In 1916, several young men and women from a variety of European countries made their way over the mountains into neutral Switzerland. They were mostly artists and poets, alienated by what they perceived as the madness of war and the cultural collapse of Europe. They refused to fight, wrote German poet Richard Huelsenbeck, for “…the idea of a nation which at best is a cartel of pelt merchants…at worst, a cultural association of psychopaths.”

The refugees would regularly congregate at a café in Zurich called Cabaret Voltaire. They discussed art and politics and staged satirical skits on current affairs. They called themselves “Dadaists.” The nonsense word “dada” was emblematic of an artistic movement that reflected the times. Exactly what “dada” stood for was unclear—a nonsense word for nonsensical times.

| SET TASKS |
• A. Quote the passage about the Dadaists word for word, starting at the words "The refugees would" and ending after "for nonsensical times.".
• B. Write what comes next in the passage about the Dadaists, picking up right after its last sentence.

| MATERIAL |
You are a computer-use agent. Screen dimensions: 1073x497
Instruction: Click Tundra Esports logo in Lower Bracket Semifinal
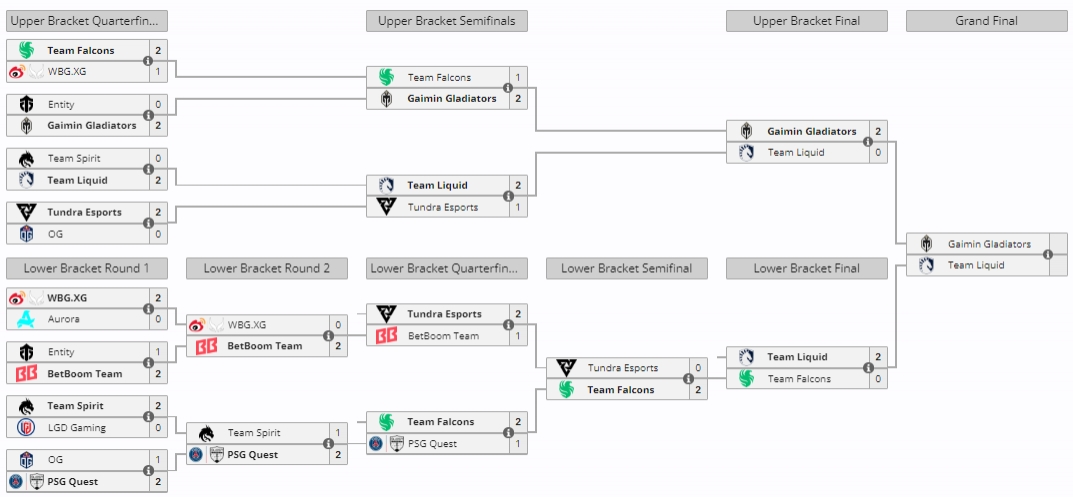(567, 368)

| TASK-BY-TASK OUTPUTS |
• A.
The refugees would regularly congregate at a café in Zurich called Cabaret Voltaire. They discussed art and politics and staged satirical skits on current affairs. They called themselves “Dadaists.” The nonsense word “dada” was emblematic of an artistic movement that reflected the times. Exactly what “dada” stood for was unclear—a nonsense word for nonsensical times.

• B.
What Dadaists had in common was an experience of annihilation, chaos, meaninglessness, and a general disgust with (and resentment of) the dominant bourgeois morality. “DADA is the voluntary destruction of the bourgeois world of ideas,” said one slogan; otherwise, wrote Huelsenbeck, they “actually had no idea what they really wanted.” They were not even sure as to what art was any more or what it should be or could be. “Art just was. There were artists and there were bourgeois. You had to love one and hate the other.”

The Dada movement quickly spread throughout Europe resonating with a widespread sense of alienation and chaos. Dada represented a response to a civilization in the process of its own annihilation. The fragmented consciousness of Dadaists reflected the greater social and physical fragmentation of Europe. Dada, in effect, reflected the historical force of Nothing. “Everybody knows Dada is Nothing,” wrote Tristan Tzara in 1924. Dada is about negation and, as I have argued, Nothing as a negating force had been sweeping through Europe toppling one institution after another, one convention after another, finally culminating in a worldwide conflagration. Much of Europe and the world was ground down by Nothing into Nothing.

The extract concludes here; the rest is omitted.